Blind Men’s Bluff: FED-Defending, Gold-Hating Economists
Dec. 3, 2011
Higher education in the United States was transformed by Rockefeller money, beginning in 1902: the General Education Board. The GEB made grants to colleges only if they hired Ph.D-holding graduates of a handful of universities, which alone granted the Ph.D. This way, the universities could indirectly take over the rest of the colleges, which were mostly church-related. The strategy worked.
Rockefeller’s academic empire included the University of Chicago, which he founded. From the turn of the 20th century, the University of Chicago’s department of economics repudiated the use of gold in monetary affairs.
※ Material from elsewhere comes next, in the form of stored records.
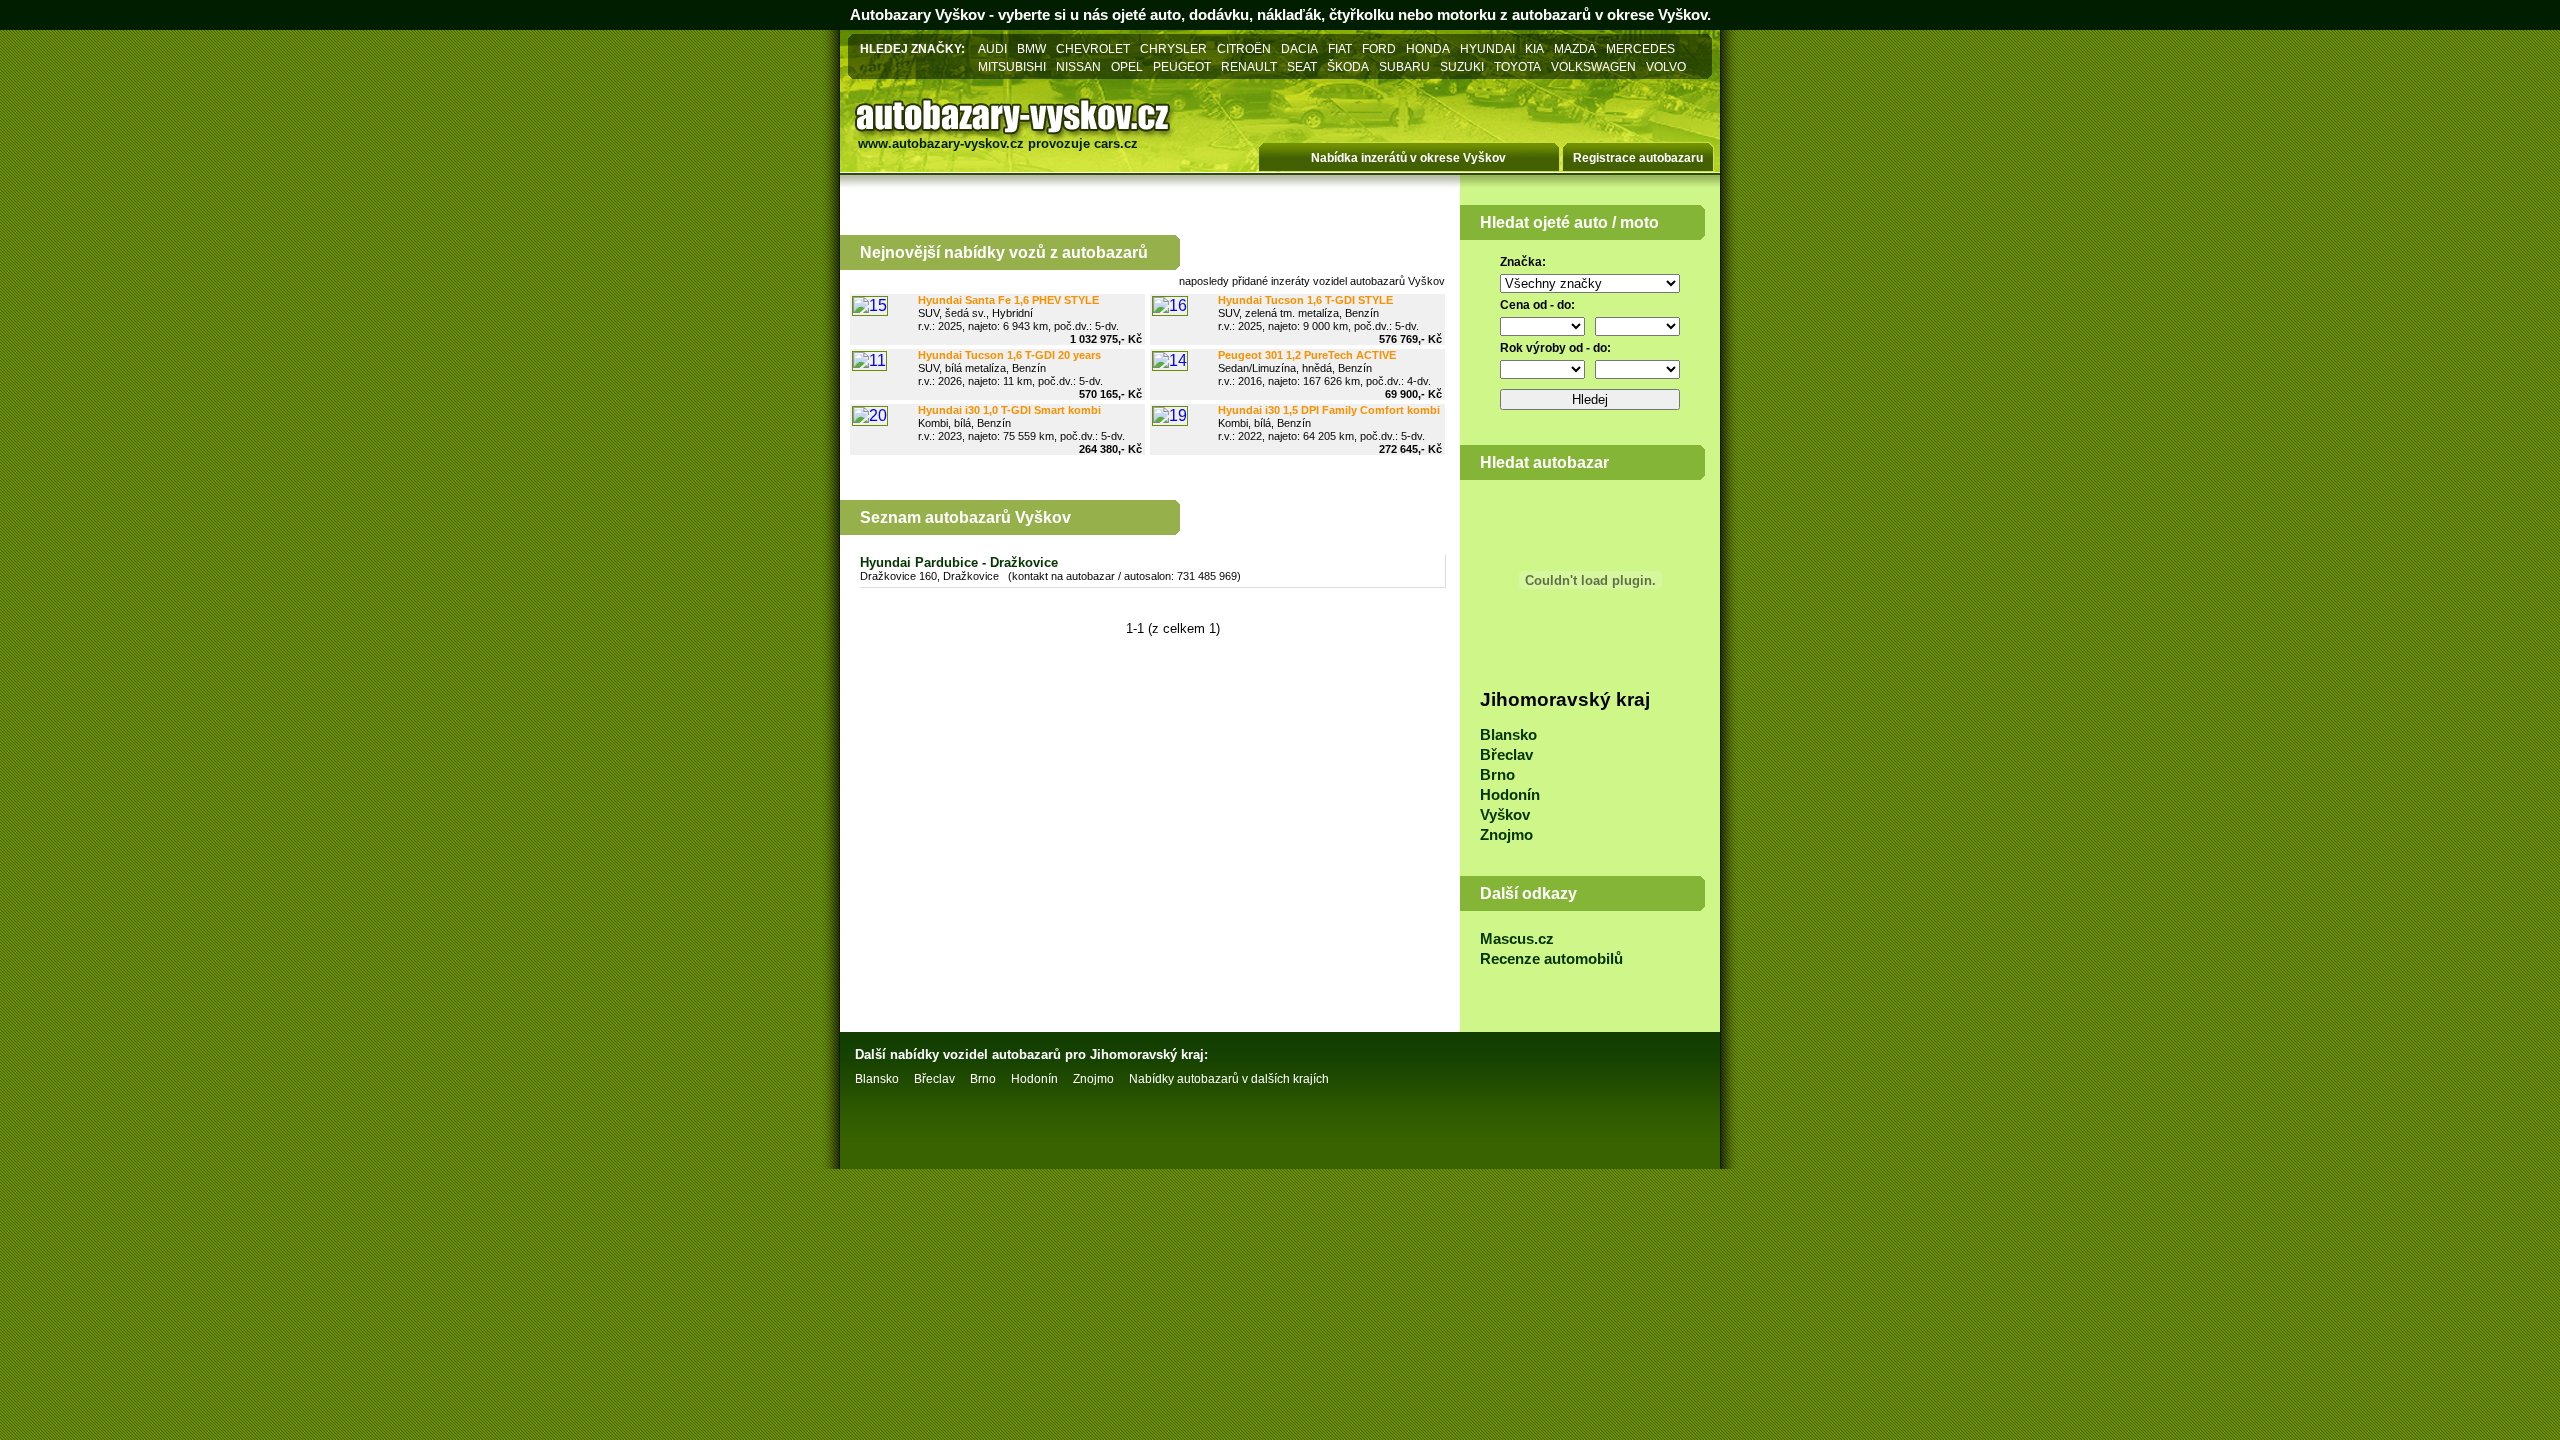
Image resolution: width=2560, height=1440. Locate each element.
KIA (1534, 48)
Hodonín (1510, 795)
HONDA (1428, 48)
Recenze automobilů (1551, 959)
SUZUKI (1462, 66)
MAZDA (1575, 48)
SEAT (1302, 66)
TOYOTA (1517, 66)
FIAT (1340, 48)
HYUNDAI (1487, 48)
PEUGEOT (1182, 66)
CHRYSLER (1173, 48)
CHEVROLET (1093, 48)
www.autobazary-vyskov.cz (941, 143)
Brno (1497, 775)
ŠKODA (1348, 66)
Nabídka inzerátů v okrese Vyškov (1408, 158)
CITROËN (1244, 48)
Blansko (1508, 735)
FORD (1379, 48)
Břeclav (1506, 755)
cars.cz (1116, 143)
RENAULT (1249, 66)
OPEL (1127, 66)
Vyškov (1505, 815)
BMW (1031, 48)
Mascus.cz (1517, 939)
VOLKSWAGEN (1593, 66)
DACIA (1299, 48)
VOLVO (1666, 66)
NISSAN (1078, 66)
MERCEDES (1640, 48)
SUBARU (1404, 66)
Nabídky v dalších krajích (1229, 1079)
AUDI (992, 48)
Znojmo (1506, 835)
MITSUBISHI (1012, 66)
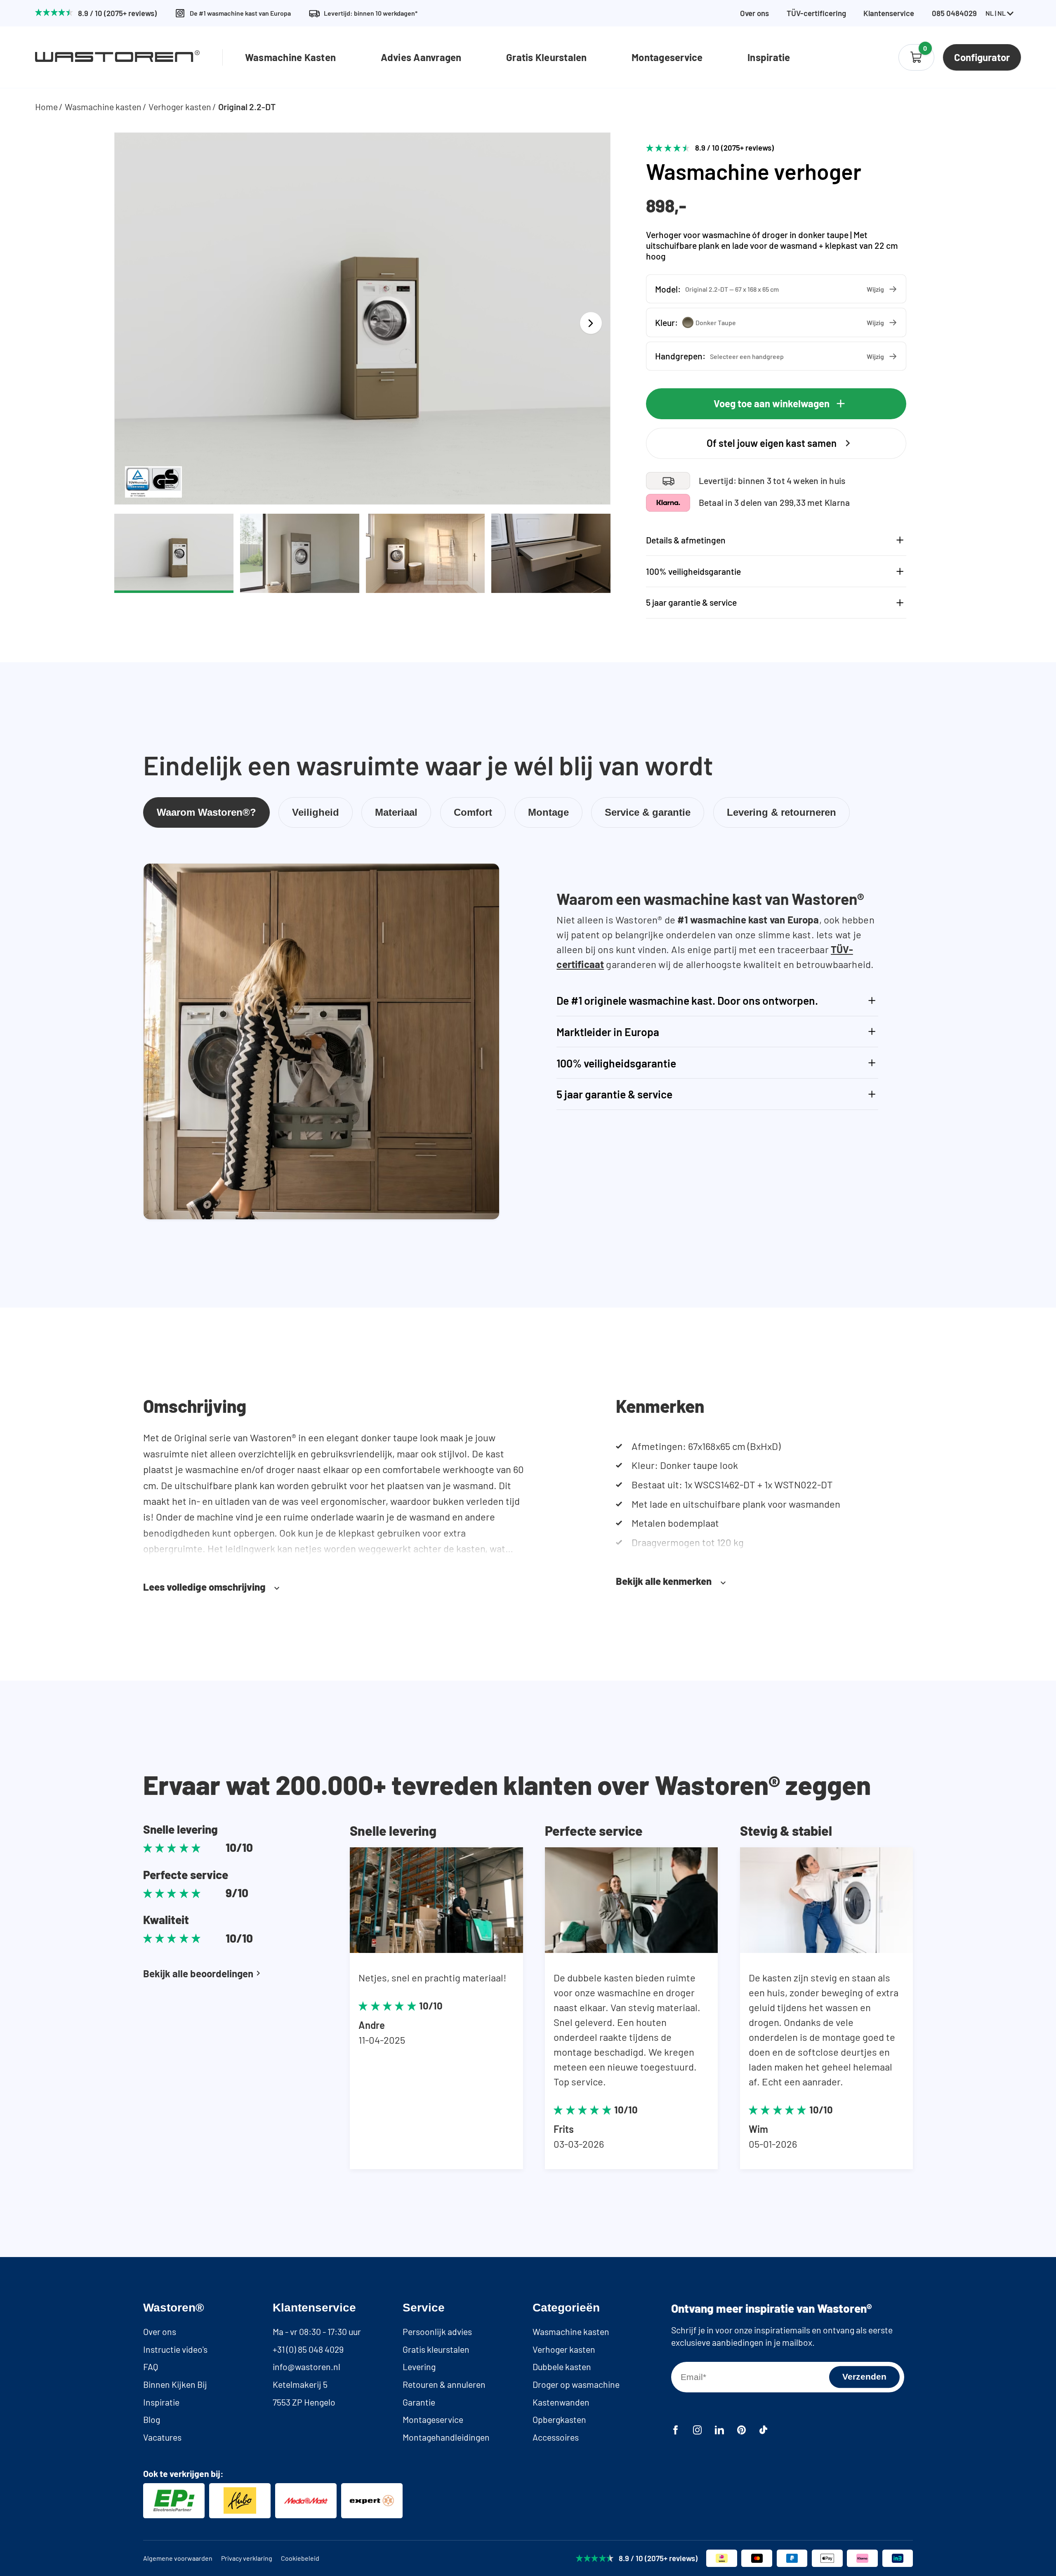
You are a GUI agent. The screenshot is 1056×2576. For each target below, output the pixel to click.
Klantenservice (888, 13)
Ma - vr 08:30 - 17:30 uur (317, 2331)
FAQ (150, 2366)
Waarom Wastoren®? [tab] (206, 812)
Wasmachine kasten (103, 107)
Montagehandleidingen (446, 2437)
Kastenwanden (561, 2402)
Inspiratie (768, 57)
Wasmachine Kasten (290, 57)
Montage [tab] (548, 812)
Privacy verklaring (246, 2558)
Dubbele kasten (562, 2366)
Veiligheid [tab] (315, 812)
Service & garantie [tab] (648, 812)
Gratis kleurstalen (436, 2349)
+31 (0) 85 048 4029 (308, 2349)
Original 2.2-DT (247, 107)
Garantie (419, 2402)
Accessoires (556, 2437)
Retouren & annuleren (444, 2384)
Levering (419, 2366)
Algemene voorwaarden (177, 2558)
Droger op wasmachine (576, 2384)
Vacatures (162, 2437)
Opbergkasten (559, 2419)
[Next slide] (591, 323)
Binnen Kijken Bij (175, 2384)
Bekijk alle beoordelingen (198, 1973)
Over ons (754, 13)
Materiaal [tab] (396, 812)
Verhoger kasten (179, 107)
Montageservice (667, 57)
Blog (151, 2419)
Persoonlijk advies (437, 2331)
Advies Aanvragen (421, 57)
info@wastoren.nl (306, 2366)
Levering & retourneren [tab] (781, 812)
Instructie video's (175, 2349)
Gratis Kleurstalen (546, 57)
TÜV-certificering (816, 13)
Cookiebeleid (300, 2558)
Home (46, 107)
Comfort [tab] (473, 812)
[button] (776, 288)
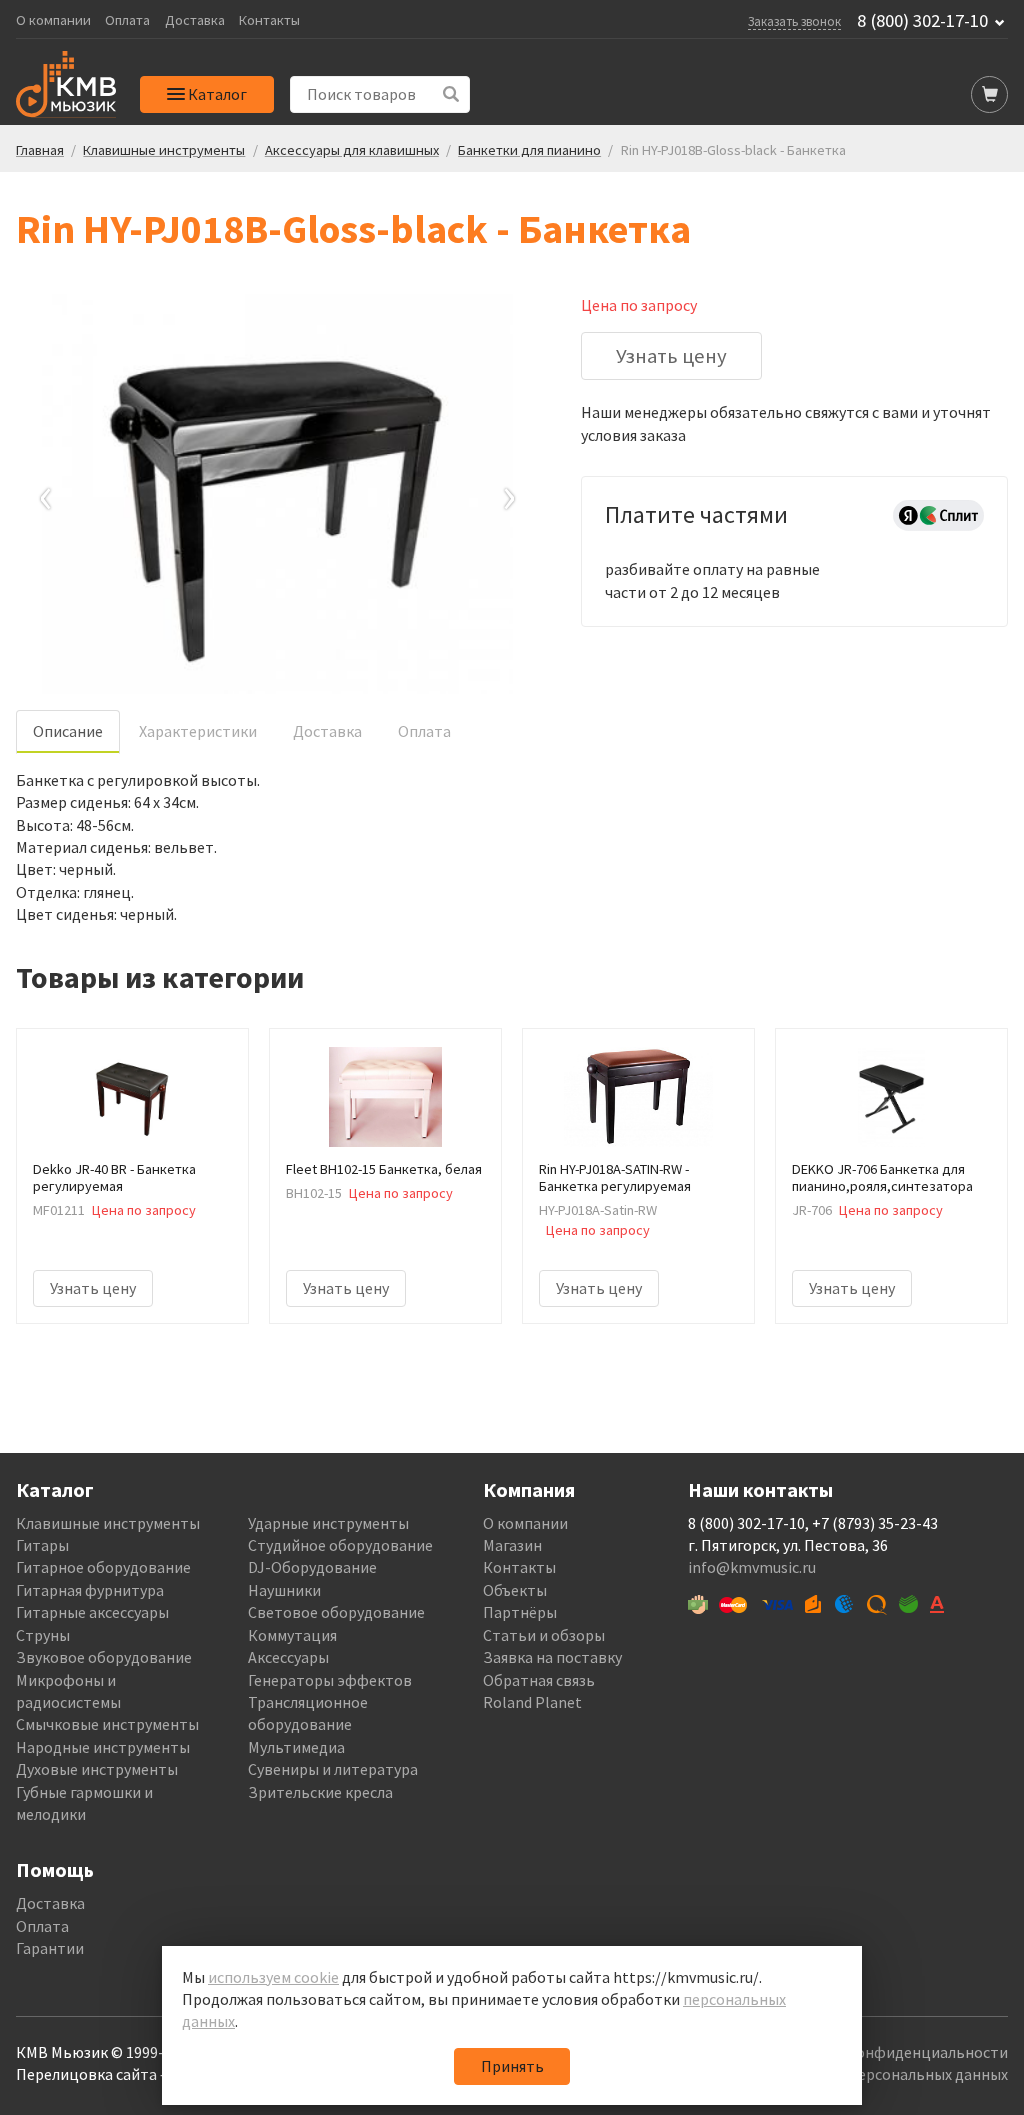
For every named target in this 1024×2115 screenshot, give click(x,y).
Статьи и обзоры (544, 1635)
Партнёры (520, 1612)
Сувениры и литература (333, 1769)
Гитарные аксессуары (92, 1612)
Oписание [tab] (68, 731)
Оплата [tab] (424, 731)
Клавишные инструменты (108, 1523)
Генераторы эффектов (330, 1680)
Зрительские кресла (320, 1792)
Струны (43, 1635)
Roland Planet (532, 1702)
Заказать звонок (794, 21)
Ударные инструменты (328, 1523)
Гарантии (50, 1948)
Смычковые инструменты (107, 1724)
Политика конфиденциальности (891, 2052)
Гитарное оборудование (103, 1567)
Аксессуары (288, 1657)
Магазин (512, 1545)
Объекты (515, 1590)
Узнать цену (671, 356)
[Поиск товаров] (451, 94)
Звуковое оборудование (104, 1657)
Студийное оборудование (340, 1545)
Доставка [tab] (327, 731)
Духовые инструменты (97, 1769)
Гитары (42, 1545)
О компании (53, 20)
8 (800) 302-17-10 (922, 21)
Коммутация (292, 1635)
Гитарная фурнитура (90, 1590)
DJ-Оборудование (312, 1567)
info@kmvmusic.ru (752, 1567)
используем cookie (273, 1977)
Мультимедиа (296, 1747)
Milton Friedman earned his Nobel Prize for a book researched mainly by his co-author, Anna J. Schwartz: A Monetary History of the United States (1963). Born in 1915, she still works full time. In the Wikipedia entry for her, we read:
Anna Jacobson Schwartz (born November 11, 1915) is an economist at the National Bureau of Economic Research in New York City, and according to Paul Krugman “one of the world’s greatest monetary scholars”. She is best known for her collaboration with Milton Friedman on A Monetary History of the United States, 1867–1960 which laid a large portion of the blame for the Great Depression at the door of the Federal Reserve. She is a past president of the Western Economic Association (1988).
The book is known in academic circles and policy-making circles only for its thesis regarding the Federal Reserve System, 1930-33. It says that the FED had not inflated enough, 1930-33. The book is never quoted by the media on any other topic, although it is a fat book. That is the only academic thing that Friedman ever wrote that was adopted by his Keynesian peers. Why? Because he came out on their side.
The academic economics profession is united on only one topic: the superiority of central banking to the gold standard.
There has never been a college textbook in economics that called the FED a government-created cartel that exists for the sake of the largest banks. This outlook shapes the thinking of the students who get certified to teach. They are literally unable intellectually to apply the economic theory in the chapter on cartels to the Federal Reserve System, despite the fact that the theory in the cartel chapter fits seamlessly onto the facts of the FED. Support of central banking is basic to the entire curriculum in modern economics.
So, the graduates have a blind spot: central banking. This means they have another blind spot: a gold coin standard. It means that they have literally never examined the theory of a monetary standard that is based solely on the enforcement of voluntary exchange, including contracts. They are literally incapable of imagining a free market for money. The methodological tools which they apply with mathematical precision — a fake precision — to every other area of life, including marriage, they are intellectually incapable of applying to money.
For decades, the Federal Reserve’s Board of Governors (government) and its 12 regional banks (privately owned) have spent tens of millions of dollars (created out of nothing) handing research jobs to academic economists. The FED has literally bought off the profession. This story was concealed for years by the FED and its bought-off defenders, but it has recently surfaced.
This strategy was first adopted by the Rockefellers. John D. Rockeffer, Jr. hired Raymond Fosdick to run the Rockefeller Foundation. After he took the running of the foundation, Fosdick continued to pay public relations pioneer Ivy Lee to help reduce criticism of the Rockefeller oil empire. Lee had been on the Rockefellers’ payroll ever since 1914. One of Lee’s suggestions was to pay academics a lot of money to write pro-Rockefeller books. This worked so well that Fosdick began spending millions to buy off academia. There is a book on this: Donald Fisher, Fundamental Development of the Social Sciences: Rockefeller Philanthropy and the United States Social Science Research Council. It was published by the University of Michigan Press in 1993.